Segment Open

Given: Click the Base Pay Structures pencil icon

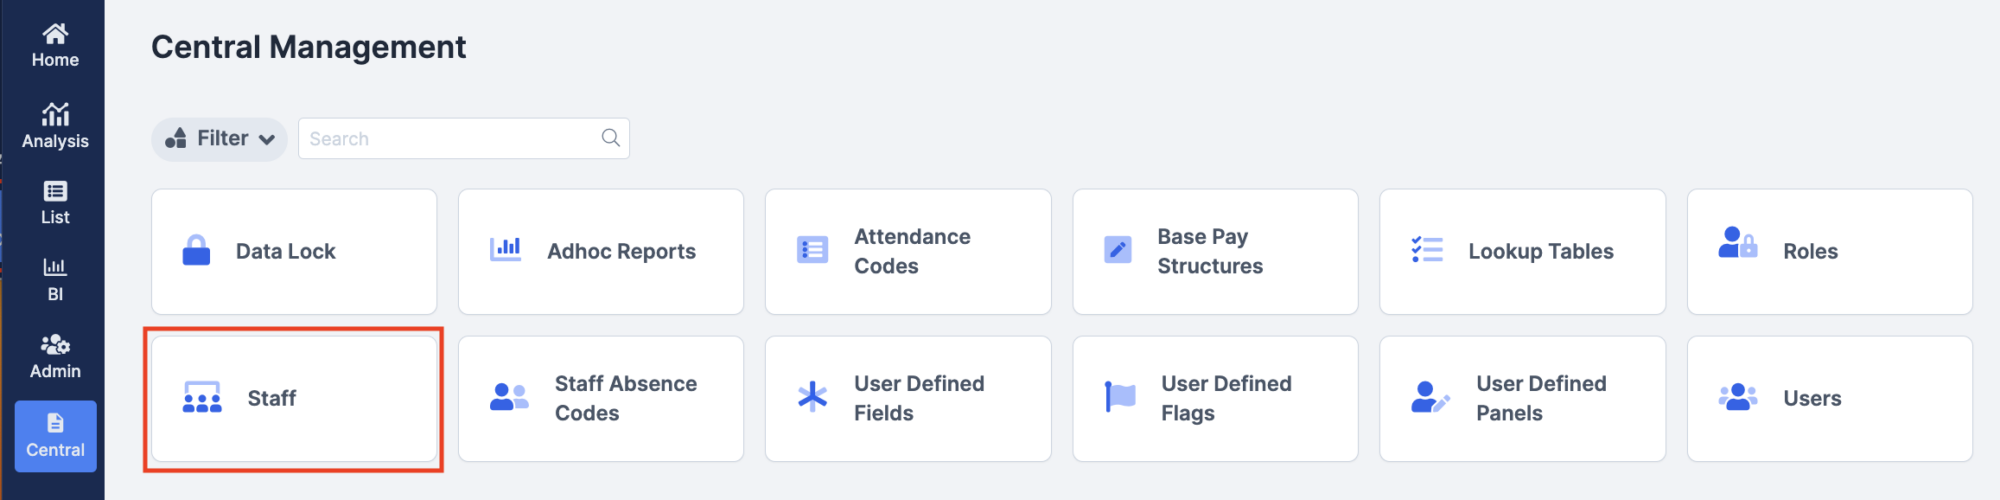Looking at the screenshot, I should 1118,250.
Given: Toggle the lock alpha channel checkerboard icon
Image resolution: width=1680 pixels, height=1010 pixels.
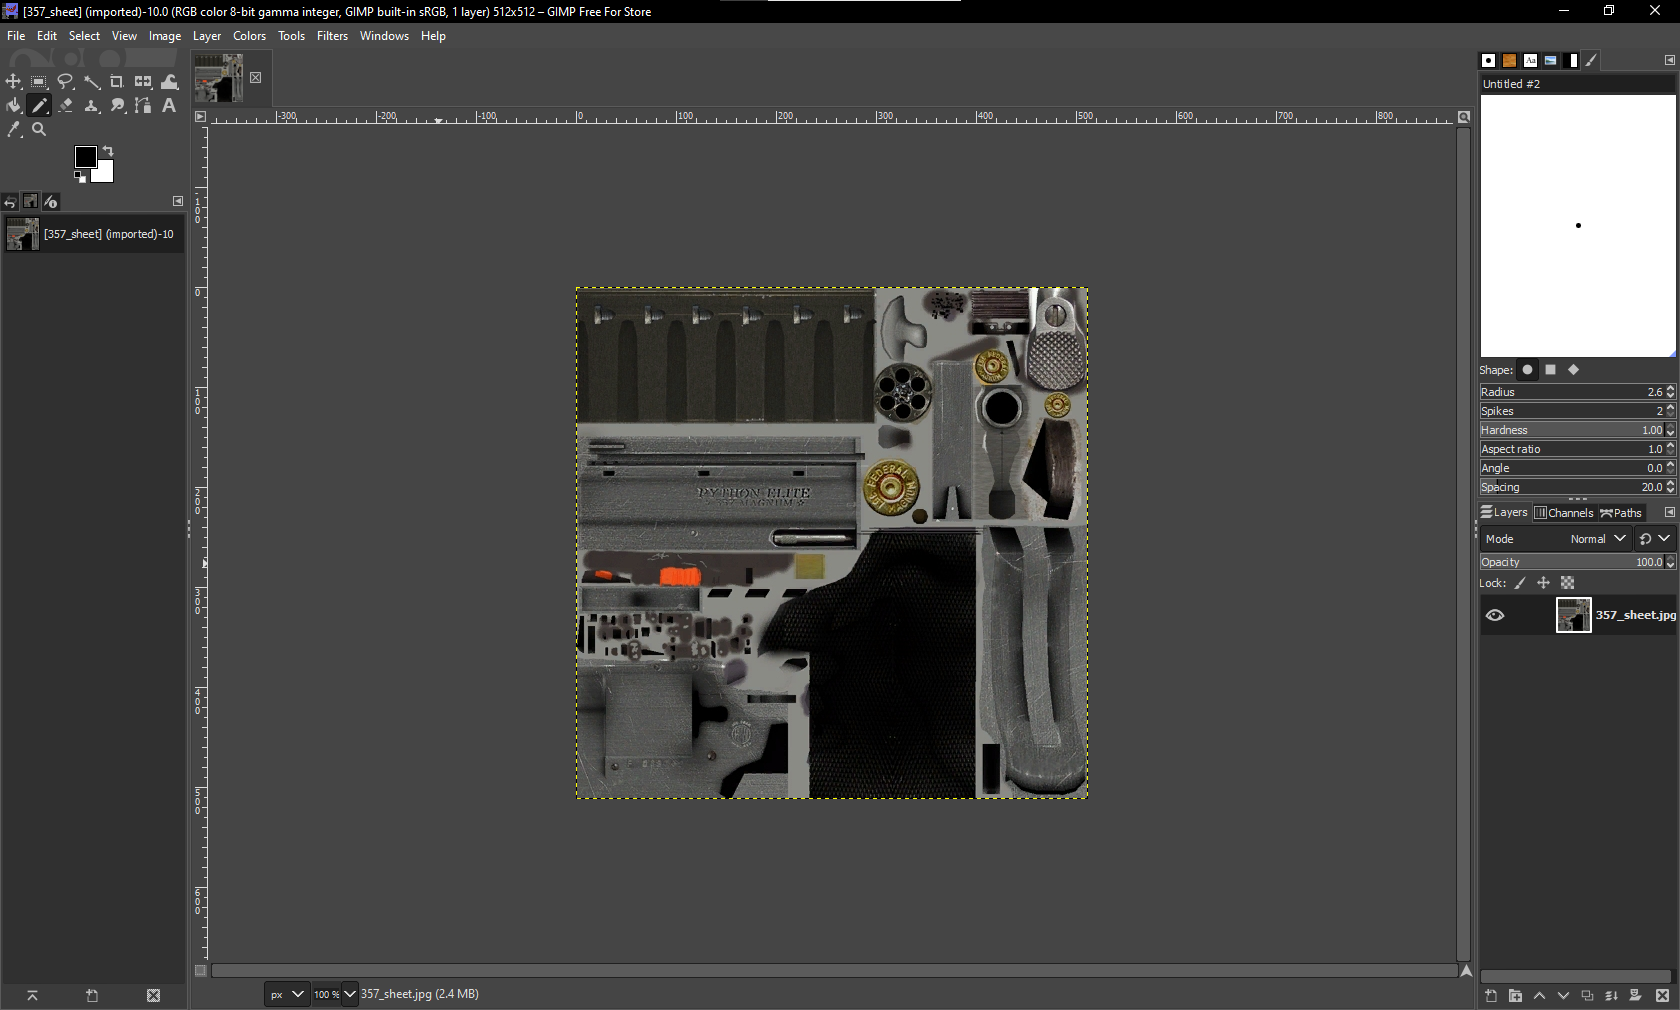Looking at the screenshot, I should [1568, 583].
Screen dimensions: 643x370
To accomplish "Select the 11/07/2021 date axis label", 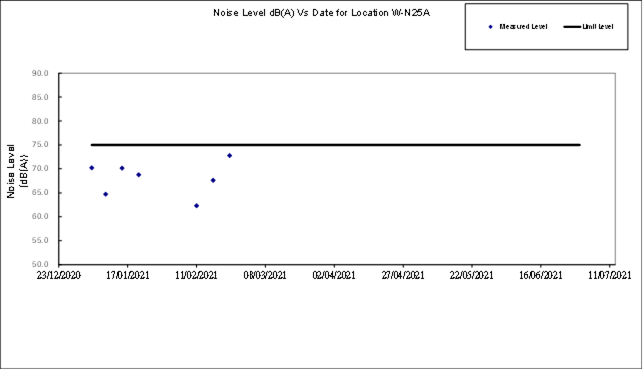I will click(x=609, y=275).
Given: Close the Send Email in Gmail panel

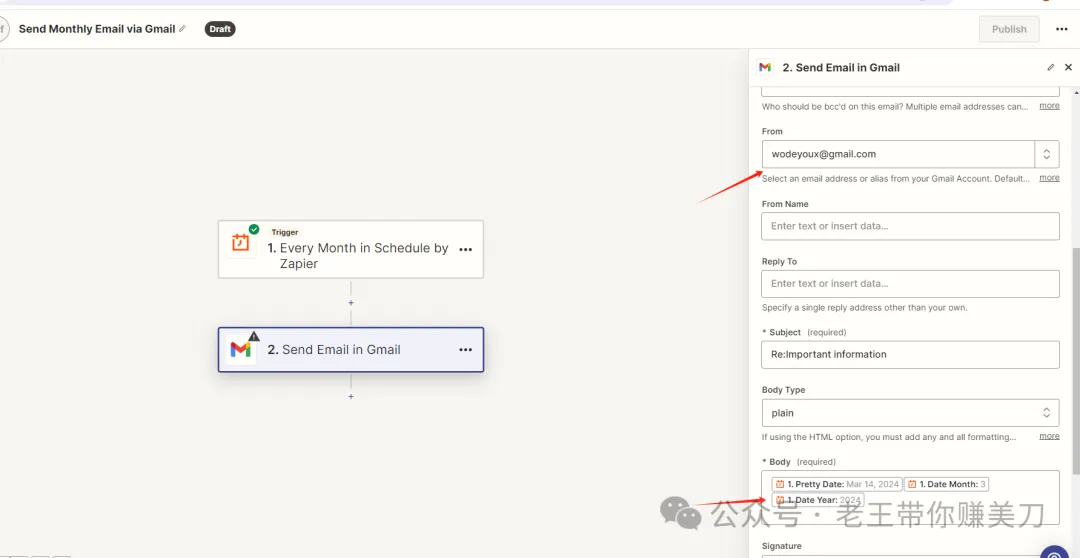Looking at the screenshot, I should point(1068,68).
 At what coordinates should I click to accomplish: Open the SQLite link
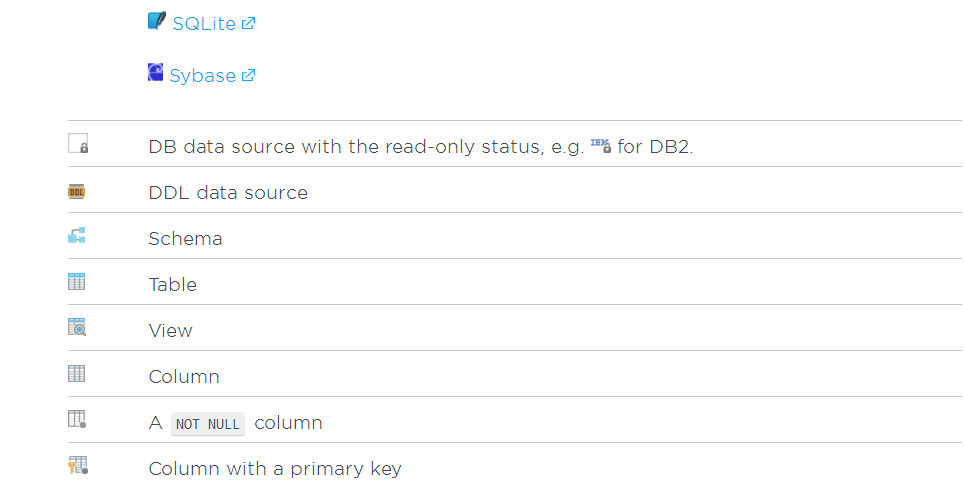click(204, 23)
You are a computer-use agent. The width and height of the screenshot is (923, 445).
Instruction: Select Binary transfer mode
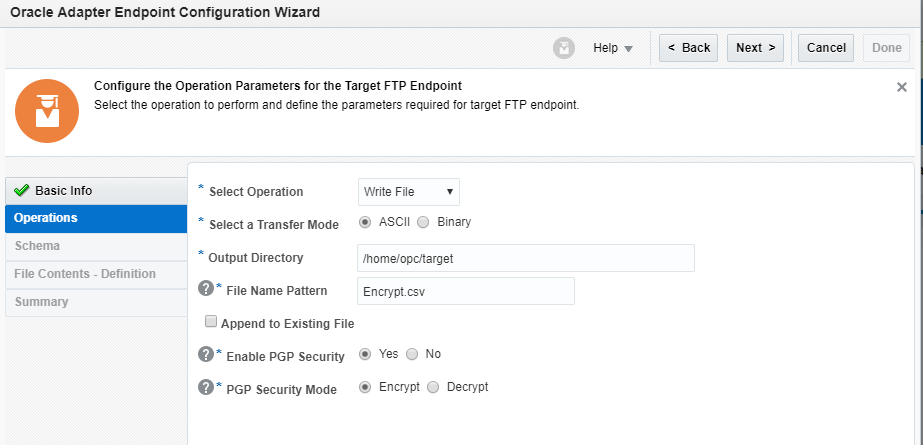point(423,222)
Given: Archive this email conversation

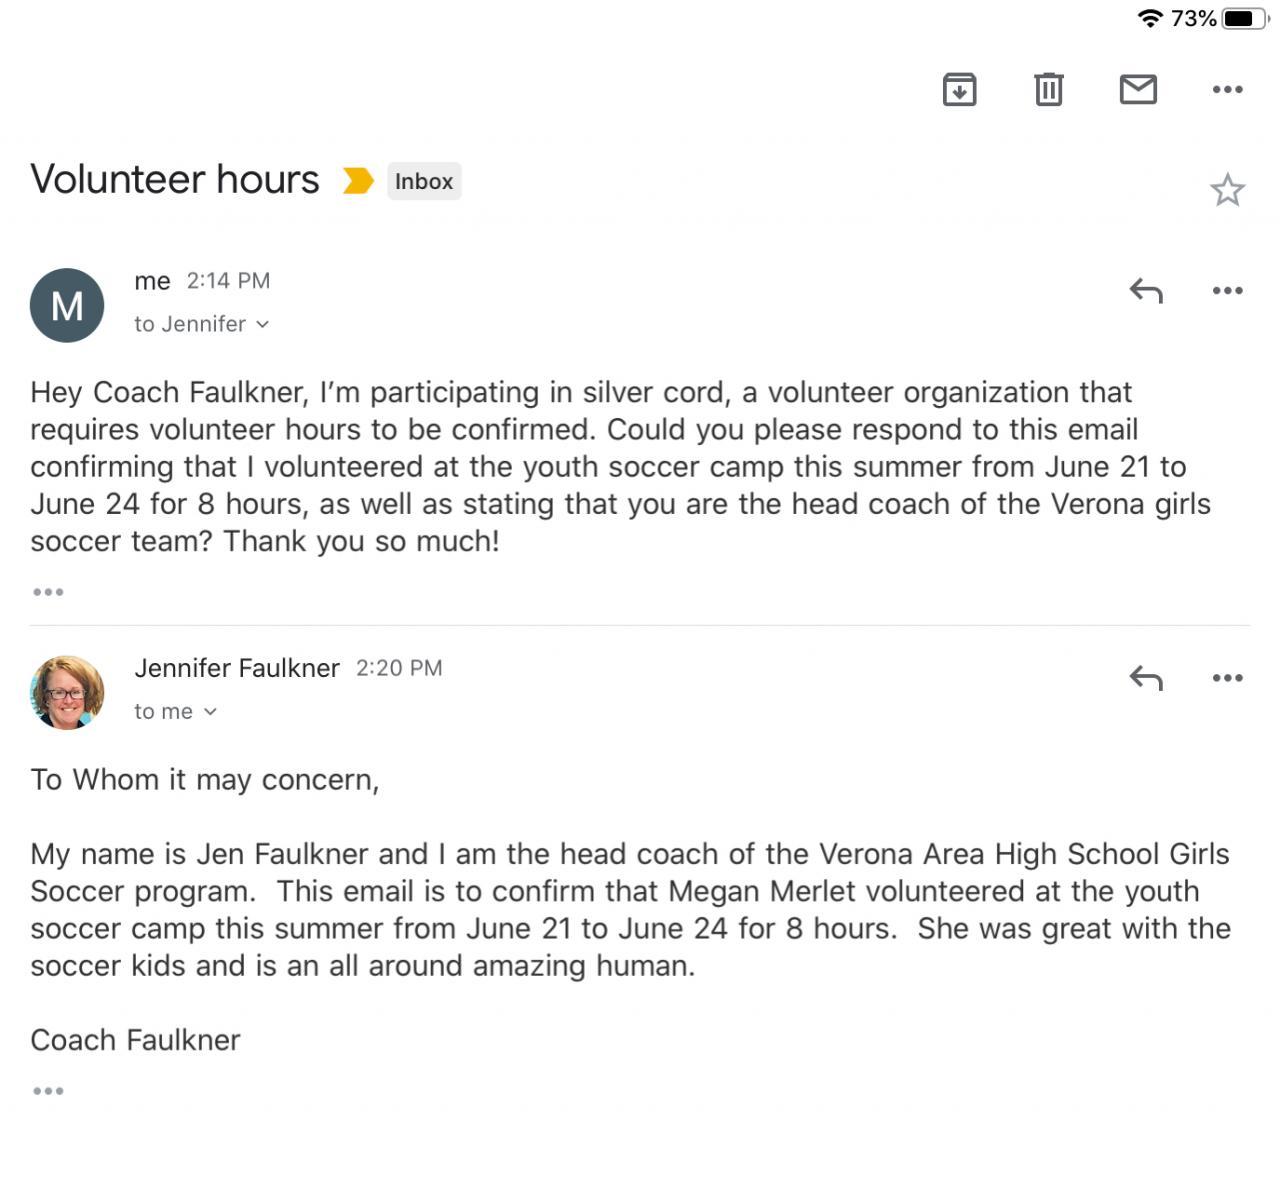Looking at the screenshot, I should pos(959,90).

Segment Closed

* _What this task involves_
Copy the records above exactly, from the first line through the line containing "Screen dimensions: 643x370", and leave out the pictures.

* _Response for this exercise_
Given: Click the Base Pay Structures pencil icon

Looking at the screenshot, I should 1118,250.
Given: Toggle the lock alpha channel checkerboard icon
Image resolution: width=1680 pixels, height=1010 pixels.
Looking at the screenshot, I should [1568, 583].
Screen dimensions: 643x370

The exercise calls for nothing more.